EXERCISE AIM: Extract, word for word, each line from the line holding "Task: Zoom the window with green button" through the end of the records. Omit every picture.

Items listed in a dataset:
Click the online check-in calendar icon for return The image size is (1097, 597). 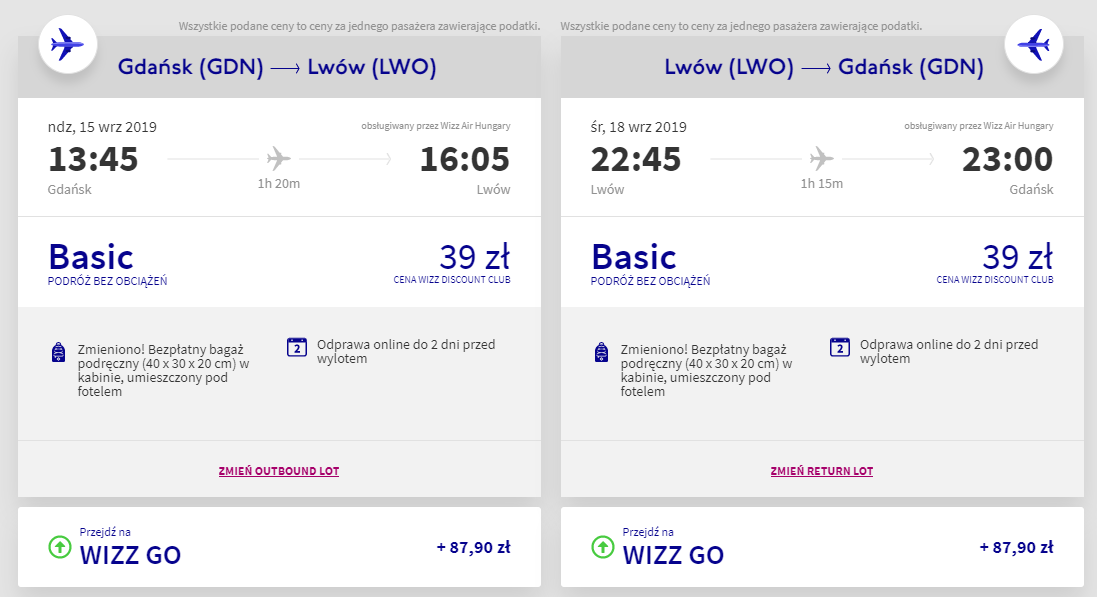[841, 347]
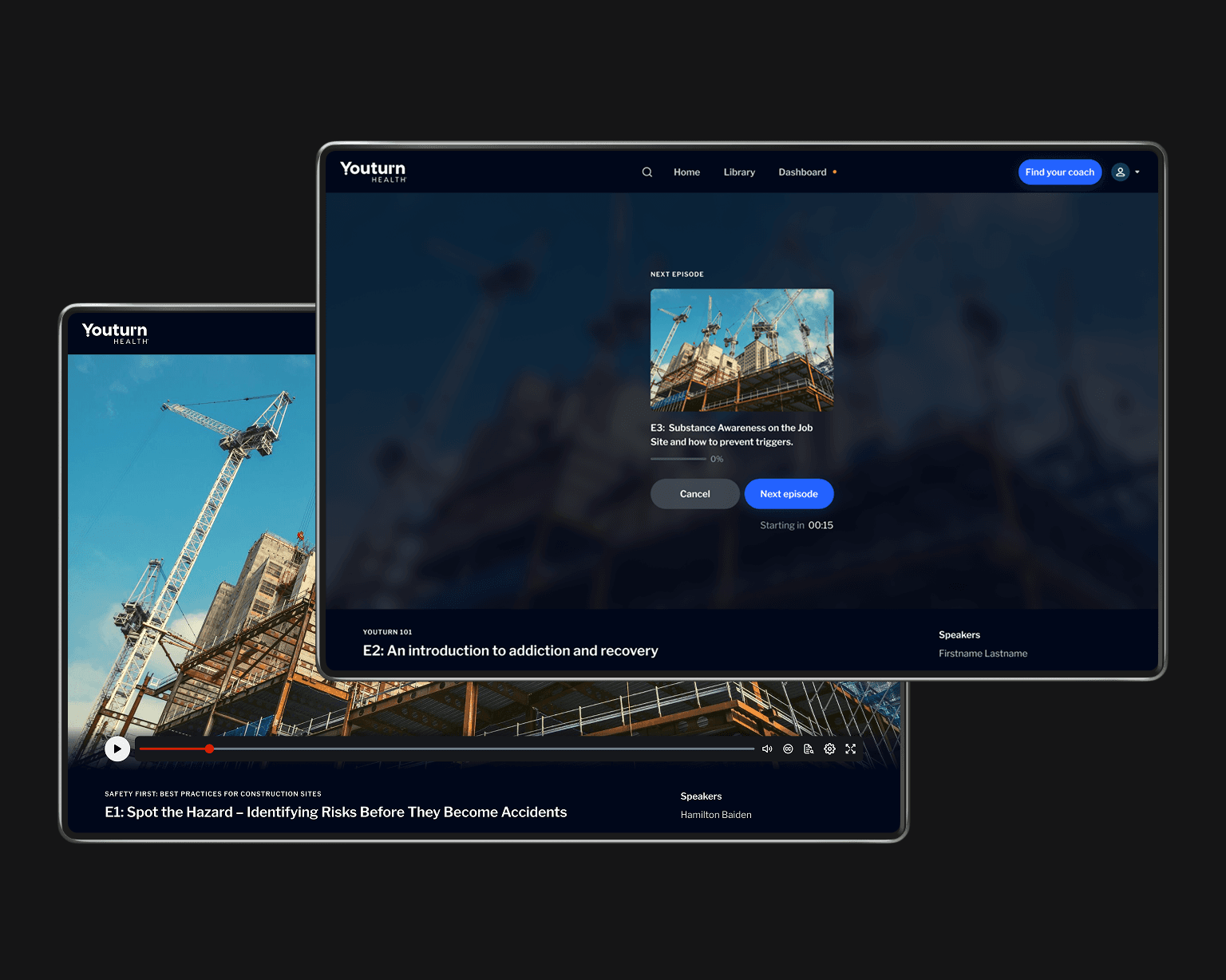Enter fullscreen mode on the video player
Viewport: 1226px width, 980px height.
(851, 749)
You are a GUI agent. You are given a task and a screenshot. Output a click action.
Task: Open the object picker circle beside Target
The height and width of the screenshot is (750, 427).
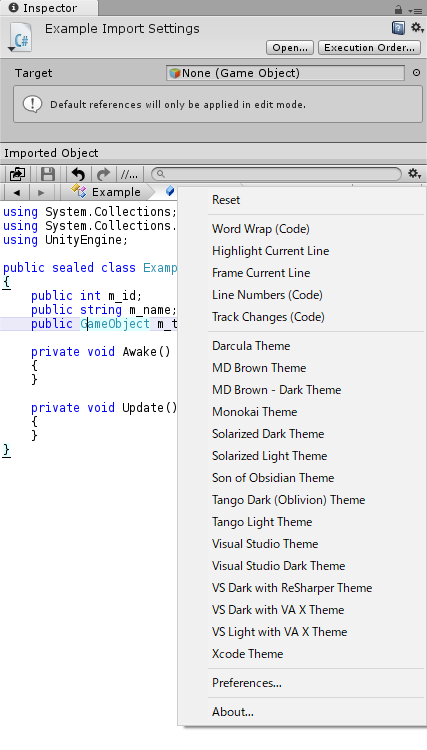pyautogui.click(x=416, y=73)
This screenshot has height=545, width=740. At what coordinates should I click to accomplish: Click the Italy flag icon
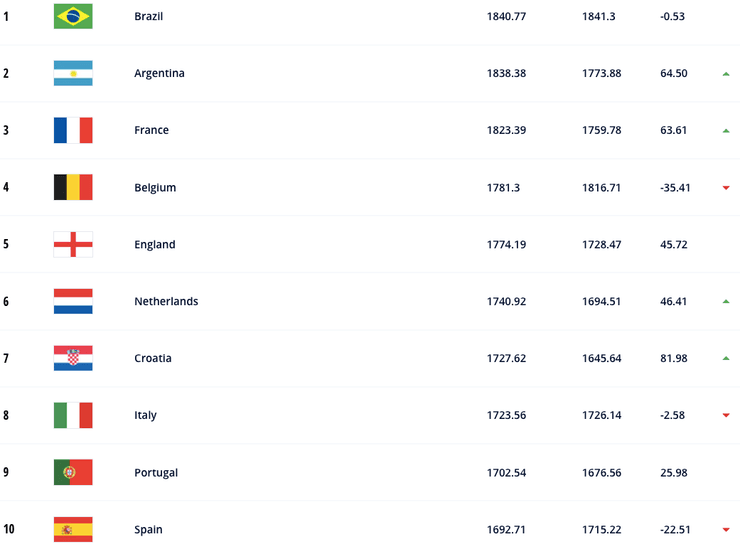pos(73,415)
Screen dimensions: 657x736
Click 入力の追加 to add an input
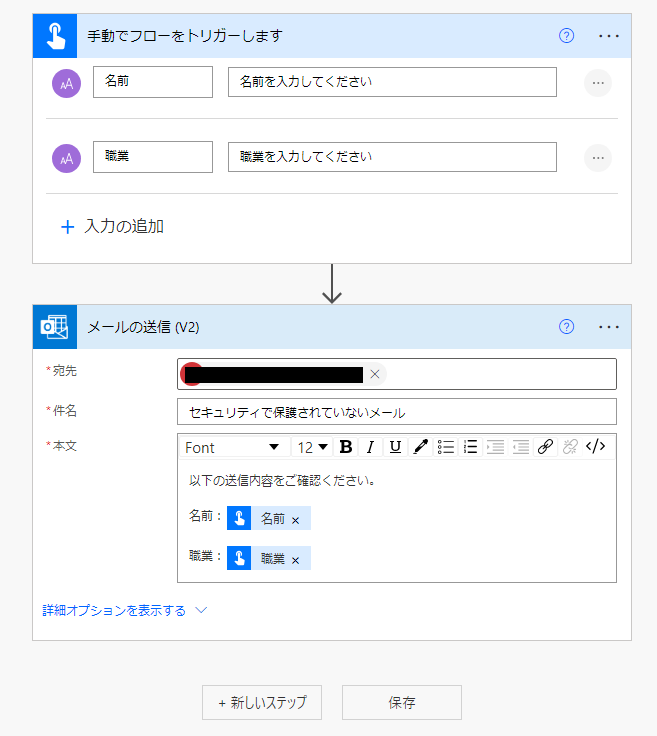click(x=112, y=226)
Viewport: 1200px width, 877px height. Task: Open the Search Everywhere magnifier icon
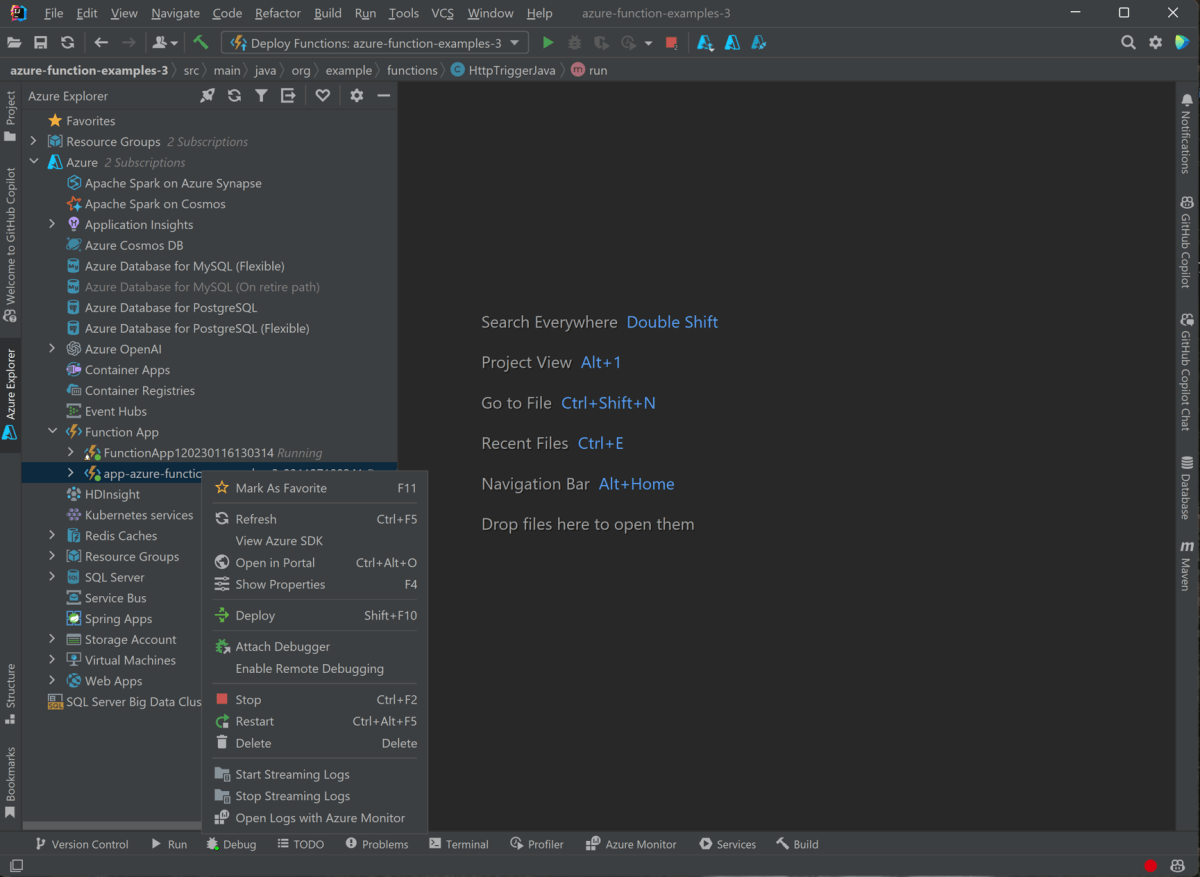coord(1128,42)
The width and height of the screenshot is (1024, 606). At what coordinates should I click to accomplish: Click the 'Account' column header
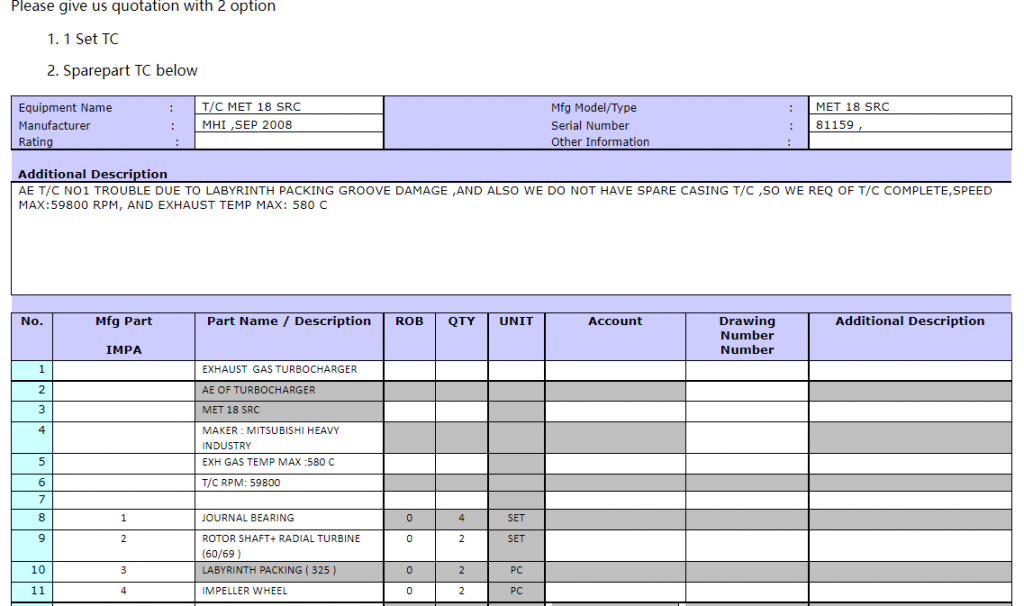[615, 322]
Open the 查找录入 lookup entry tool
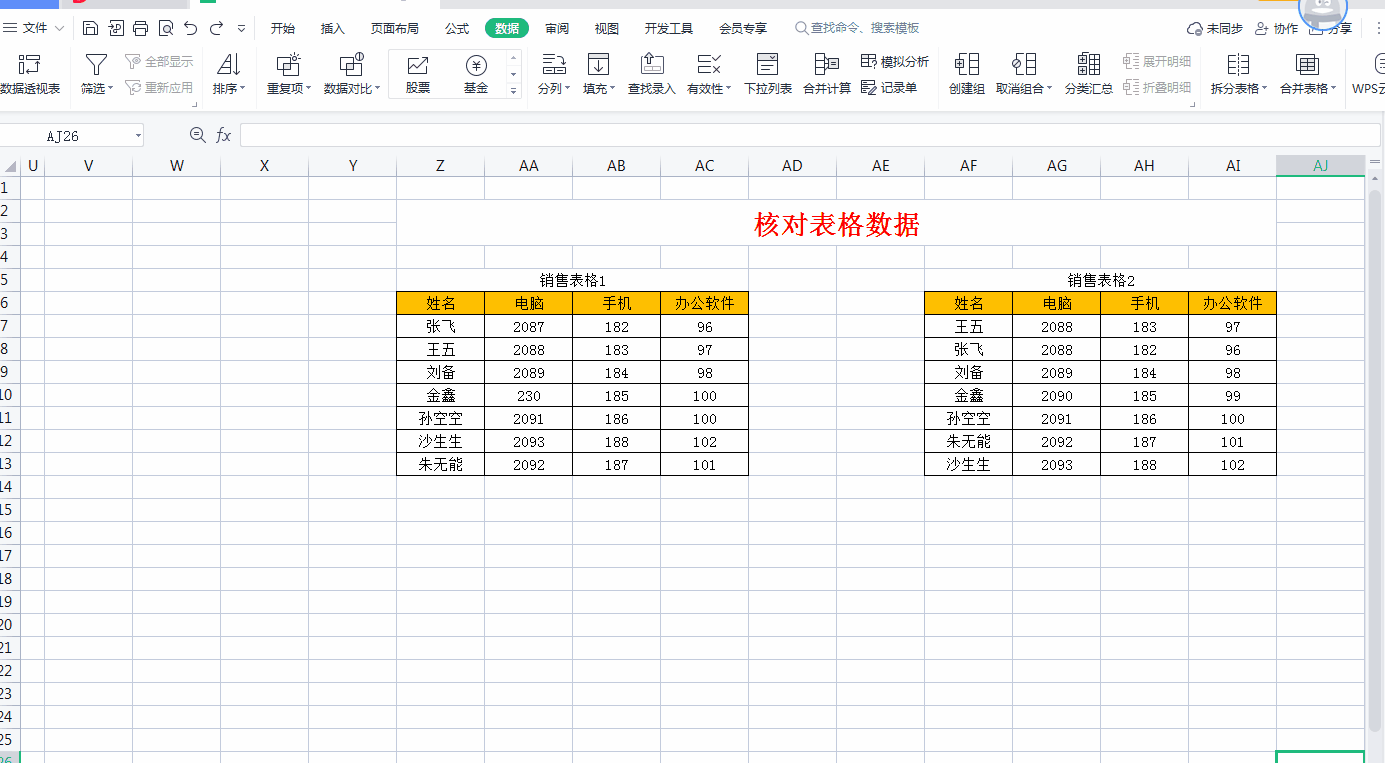1385x763 pixels. pos(651,66)
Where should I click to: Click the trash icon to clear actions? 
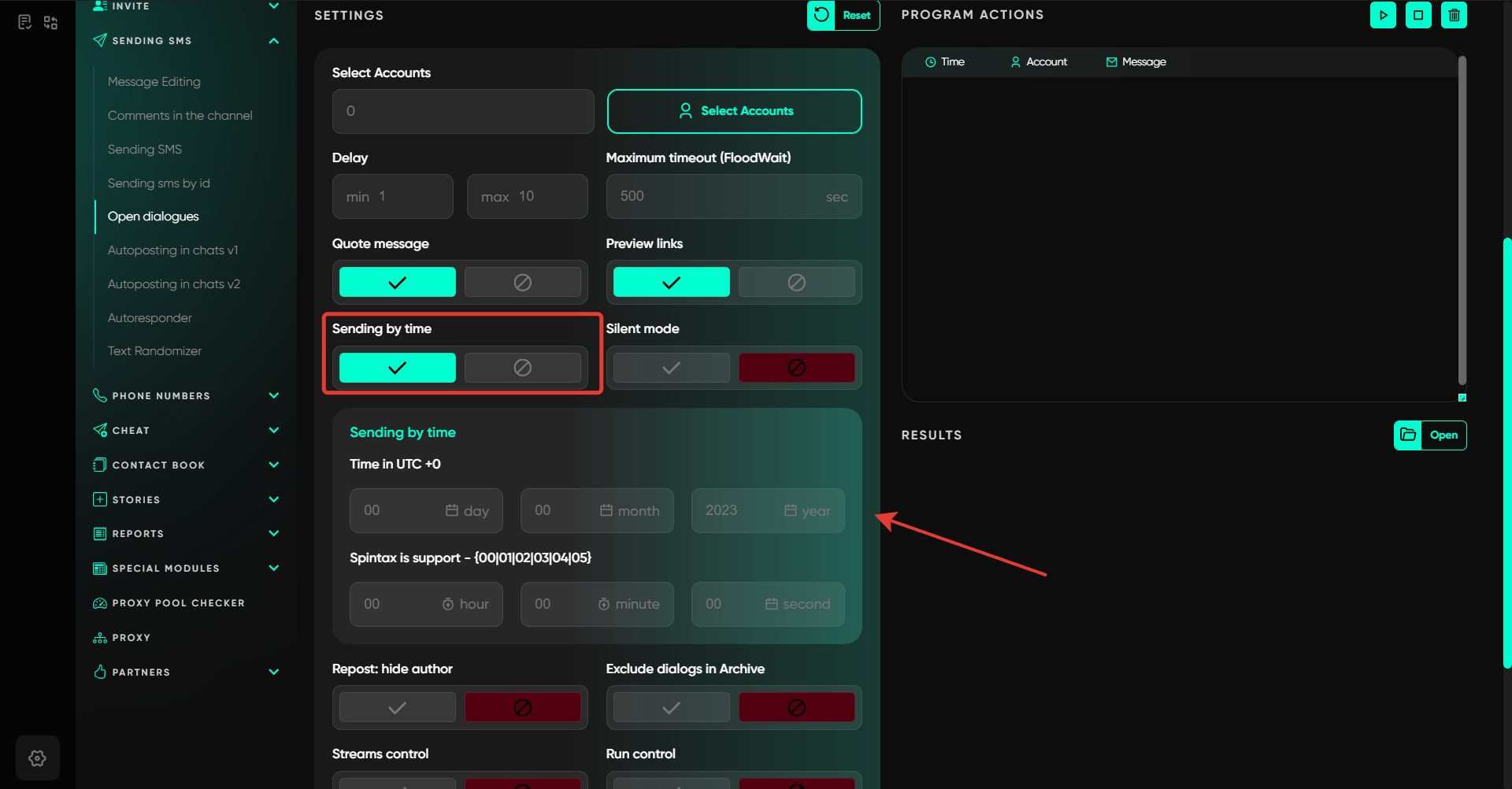click(x=1454, y=15)
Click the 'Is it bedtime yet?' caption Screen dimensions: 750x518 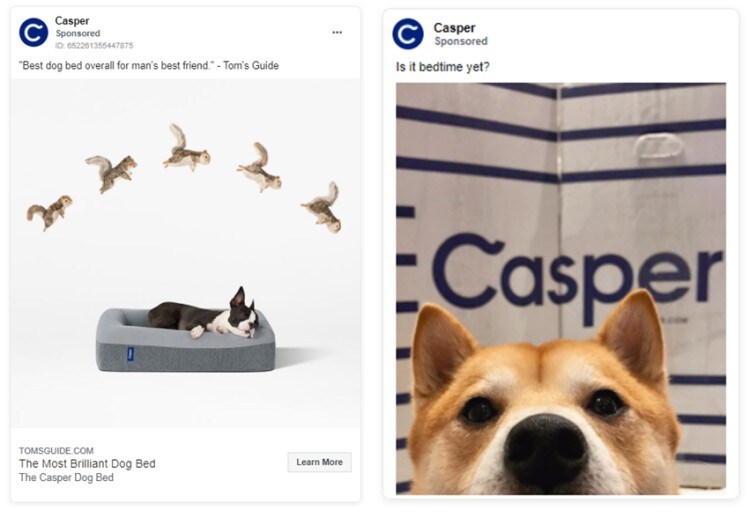coord(442,67)
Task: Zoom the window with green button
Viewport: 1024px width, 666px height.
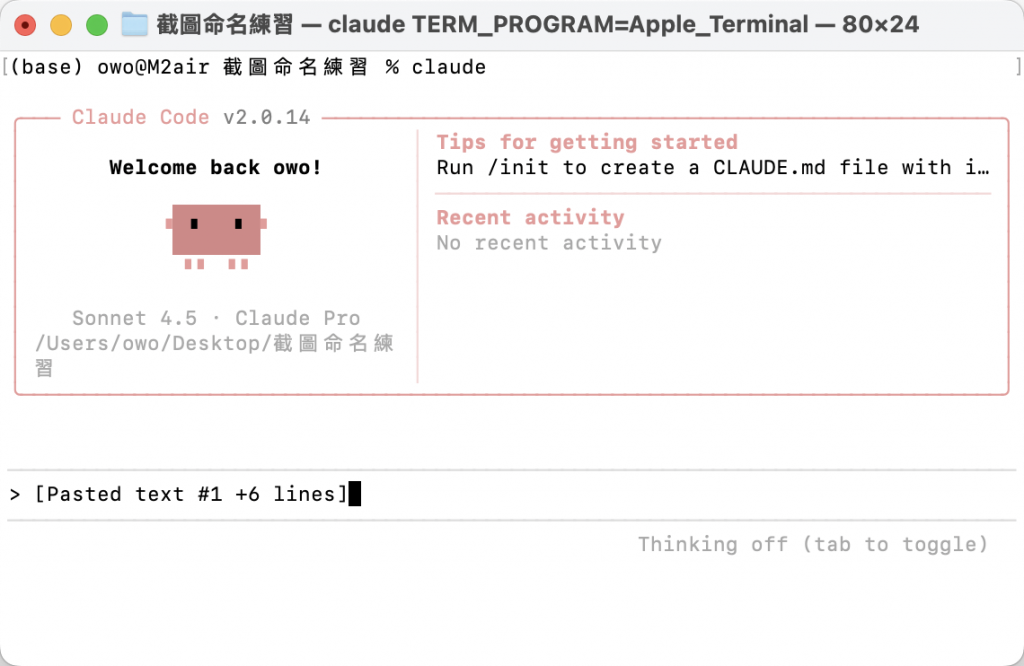Action: tap(97, 25)
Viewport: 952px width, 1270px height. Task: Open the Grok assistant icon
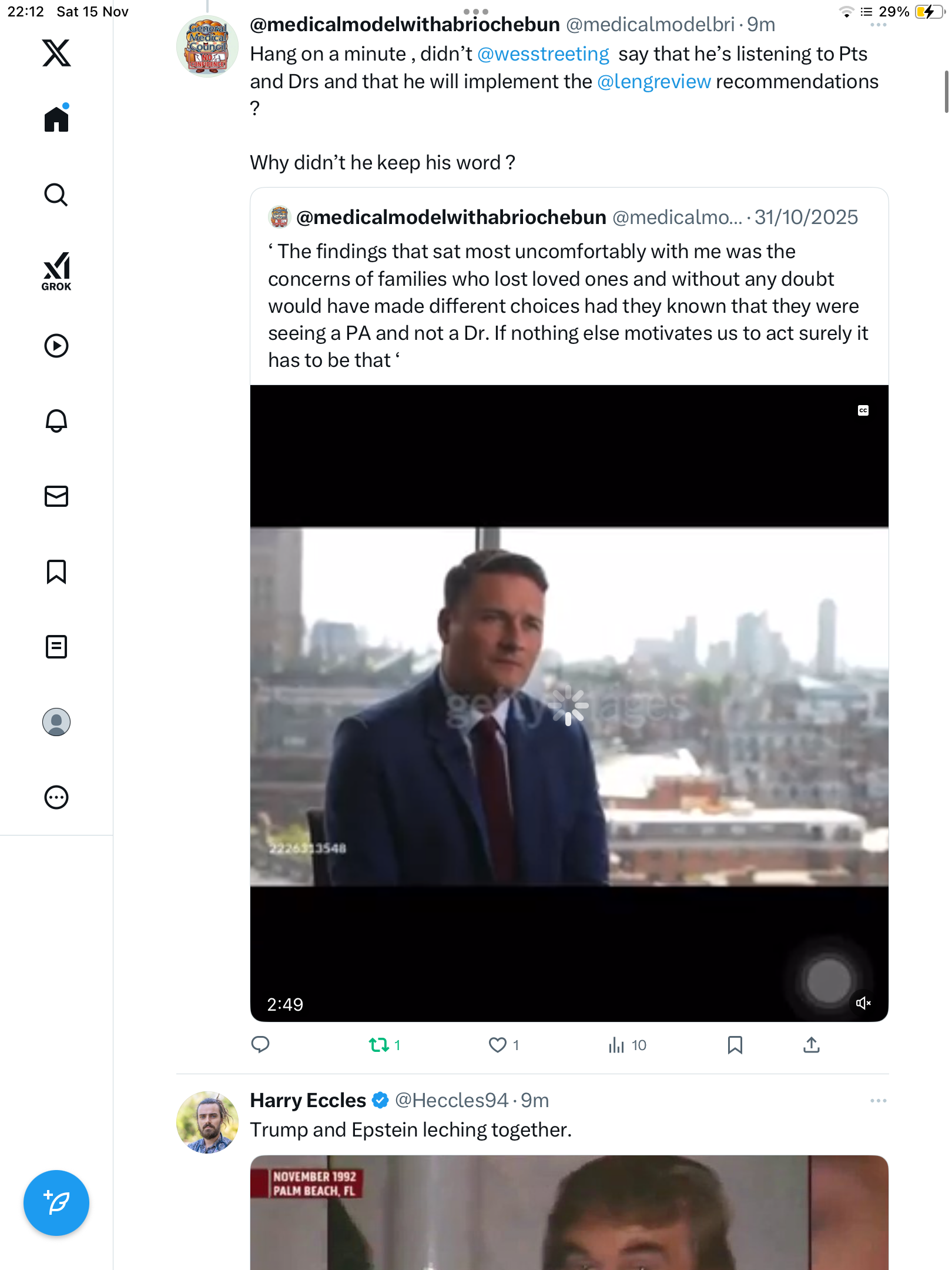click(x=56, y=271)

ANSWER BELOW:
Task: Zoom the window with green button
Viewport: 1024px width, 666px height.
Action: tap(97, 25)
Viewport: 952px width, 1270px height. Task: Open the Grok assistant icon
click(x=56, y=271)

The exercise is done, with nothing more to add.